Признаюсь, мне всегда было страшно учиться молитве: боялась системы, техники там, где ее не должно быть. И больше всех ценностей мира я дорожу способностью бесхитростно обращаться вниманием в мир вечности, способностью, сохраненной от детства, от первых уроков матери. Более того — если я ее потеряю, я потеряю
Я вспоминала наш разговор с Зиной, когда читала впоследствии дневник Пришвина и обнаруживала в нем созвучные моим тогдашним мыслям мотивы: «Нужна ли девственность? родить „как все“ или самому родиться и тем дать пример возможности изменений в жизни и управления ею как силой? Культура монашества и есть попытка управления жизнью»{112}.
Правда тогда была, конечно, у Зины. Зина действительно была «не-веста» — не ведающая зла — она в своей чистоте могла равно благоговейно думать и о браке, и о девстве. Самый порок, как заноза, был вынут из ее души. Она рассказала мне однажды, что в юности, мечтая об одинокой девственной жизни, отданной на молитву за мир, она искренно думала, что этот уход в более для нее приятное и легкое от христианского призвания женщины — семьи, будет нарушением воли Божьей, и она тогда каялась в своем стремлении как в слабости.
На фоне Зининой души ярко выступает сейчас мое «гнушение» браком: и правда его, и ложь. Я искала спасения от темной стихии, которую с детства мне дано было увидать в человеческом мире, — она меня отвращала, но подчас тайно манила мое воображение. Единственной защитой была неискоренимая ненависть к темному сладострастному миру, где чувство понималось как чувственность; где навстречу жажде любви предлагалась до конца удовлетворенная собою страсть. Этого удовольствия, удовлетворения я точно не могла принять. Я никогда не соглашалась с этим зовом, но в то же время чувствовала себя до странности беззащитной перед ним. «Не умри от любезности», — шутил М. А. Новоселов, но это было не шуткой по существу. Бессильной оказывалась я перед добродушными и легкомысленными людьми, начиная с Клавдии и кончая человеком, из-за которого приехала в Зосимову пустынь. Я отмалчивалась, мне было стыдно, я не умела бороться, сама удивлялась себе, и в то же время я твердо знала, что никогда за ними не пойду. Женственность? Мне предстоял долгий путь обретения мужества, как будто у меня было только одно крыло и надо было вырастить второе. На этот-то, как я понимала, путь благословил меня тогда отец Алексей иконой Иоанна Крестителя.

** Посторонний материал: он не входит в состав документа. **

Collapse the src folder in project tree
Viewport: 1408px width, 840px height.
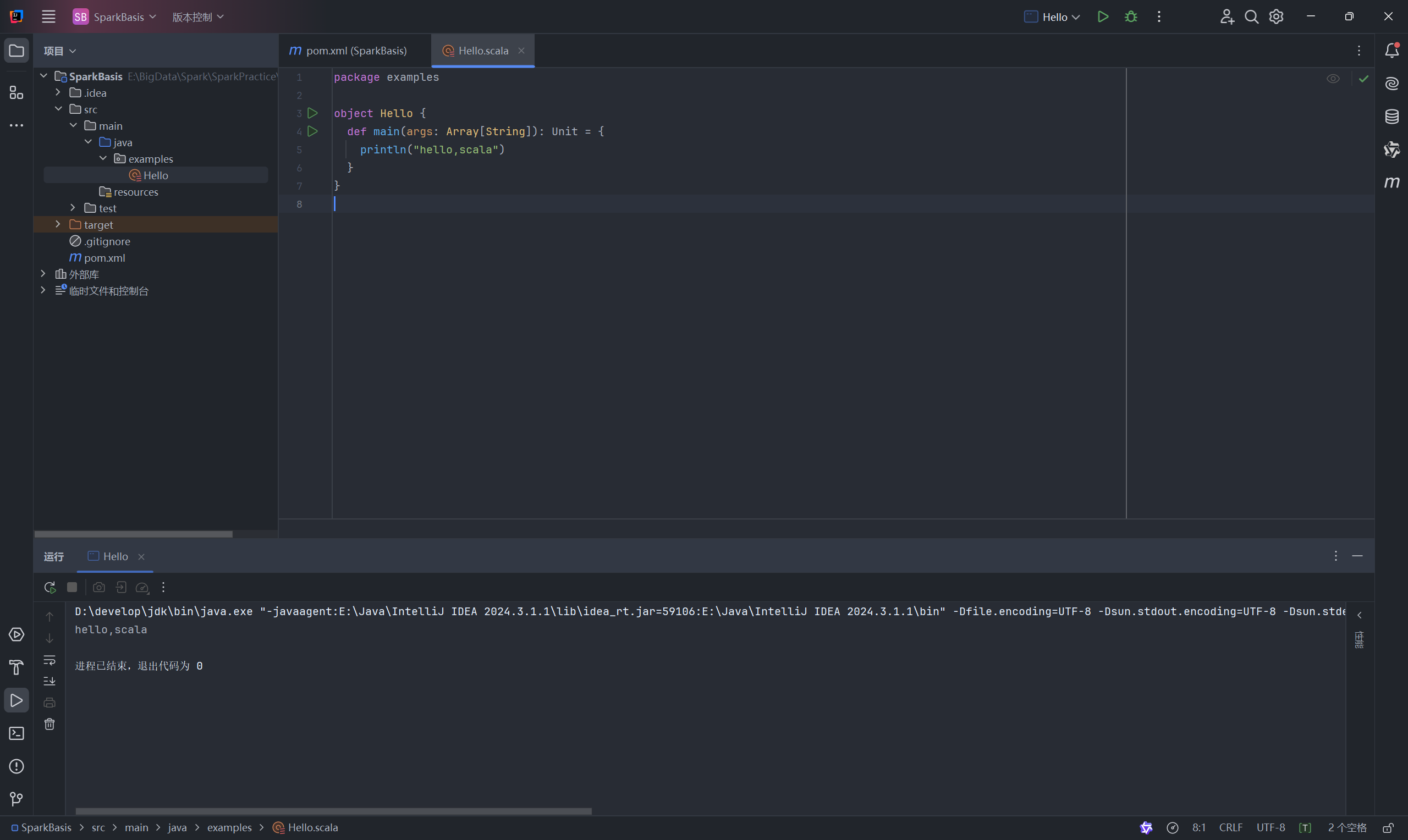[58, 109]
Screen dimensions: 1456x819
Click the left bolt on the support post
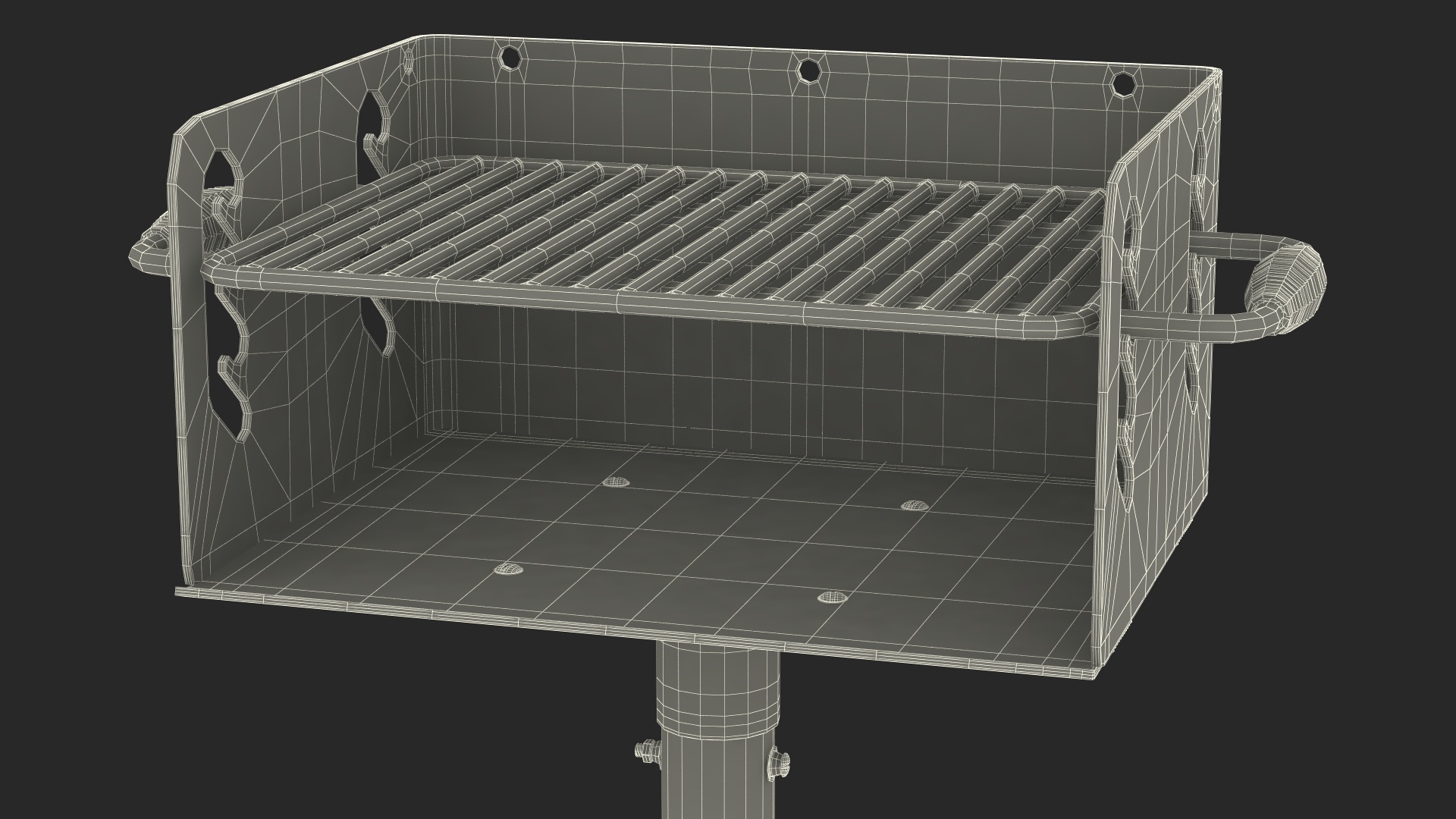[647, 751]
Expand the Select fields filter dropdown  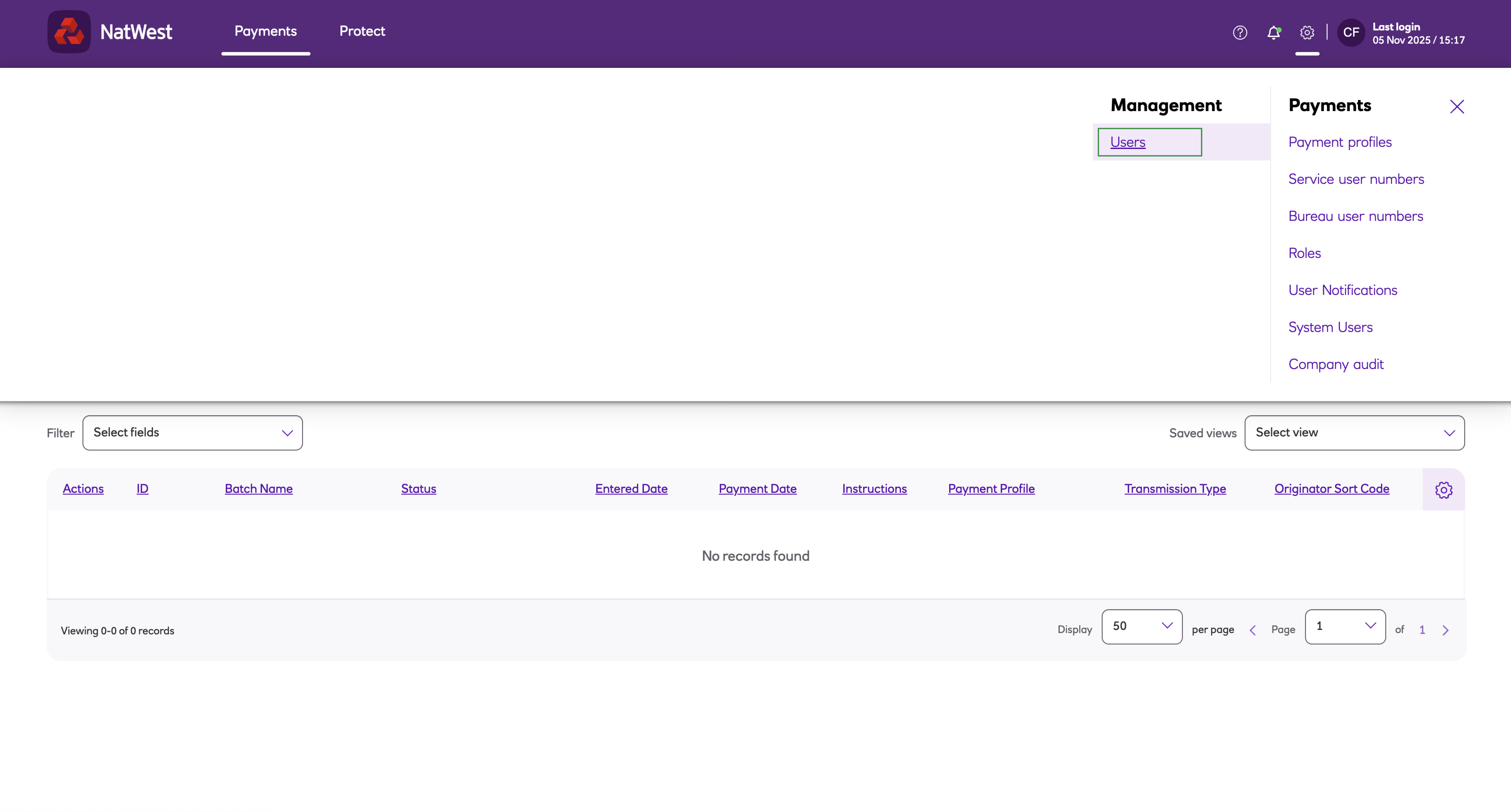[x=192, y=433]
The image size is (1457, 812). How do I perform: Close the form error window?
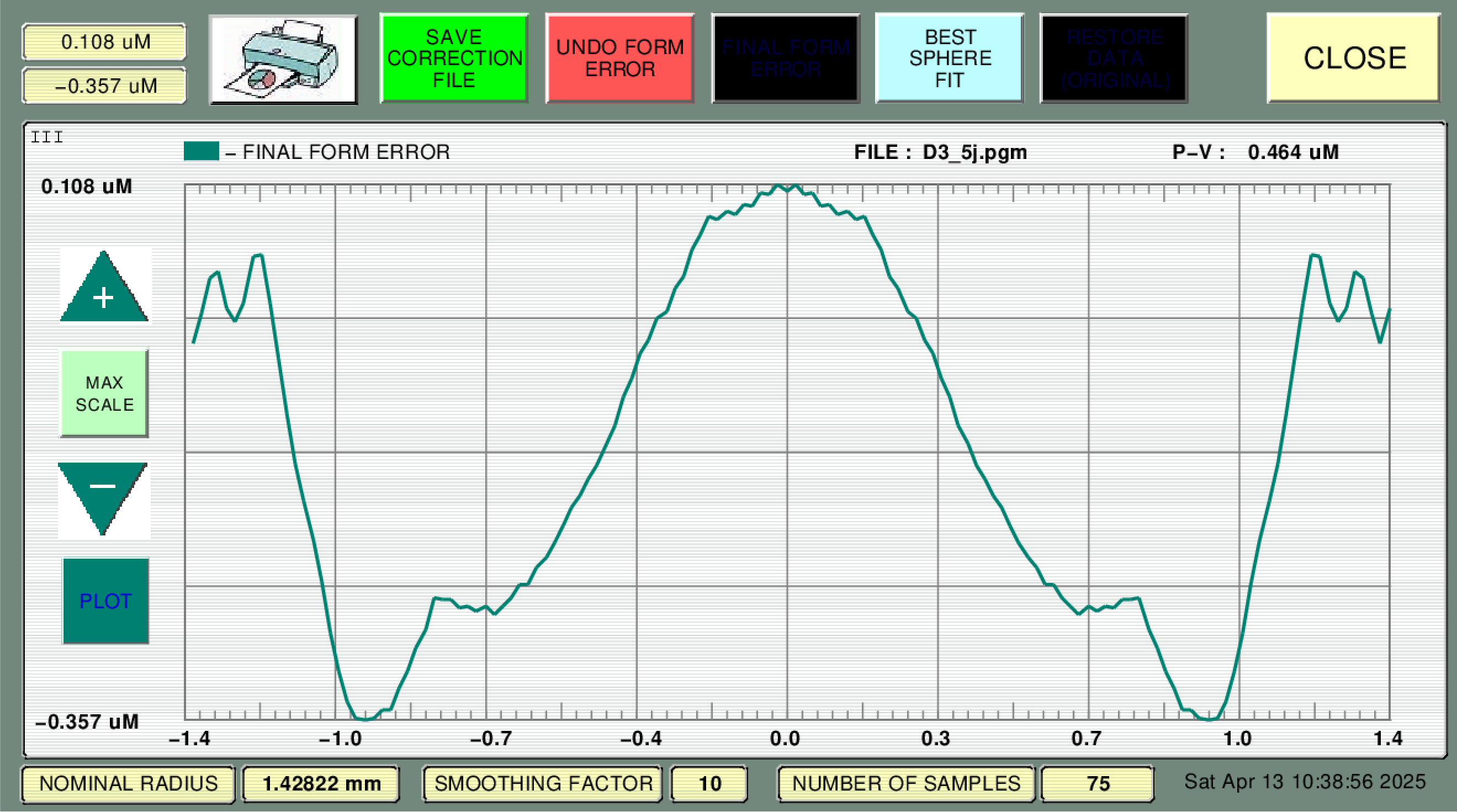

Внешне этот путь будет походить на утомительное блуждание среди непонимавших меня людей. Моим спасением из «блуда» в далеком будущем явится встреча с Михаилом Пришвиным, единомысленным человеком, с которым мы будем жить воистину в одно дыханье. Можно ли будет эту жизнь назвать браком? Если это был и брак, то не простое согласие на зов природы, а нечто большее, что стало для обоих полной и несомненной любовью. Такое осуществится в моей жизни только на ее закате. «Наша встреча с Лялей дана нам в оправдание прошлого»{113}, — записал он однажды, и сейчас я о своем прошлом пишу. О прошлом Пришвина свидетельствуют его дневники.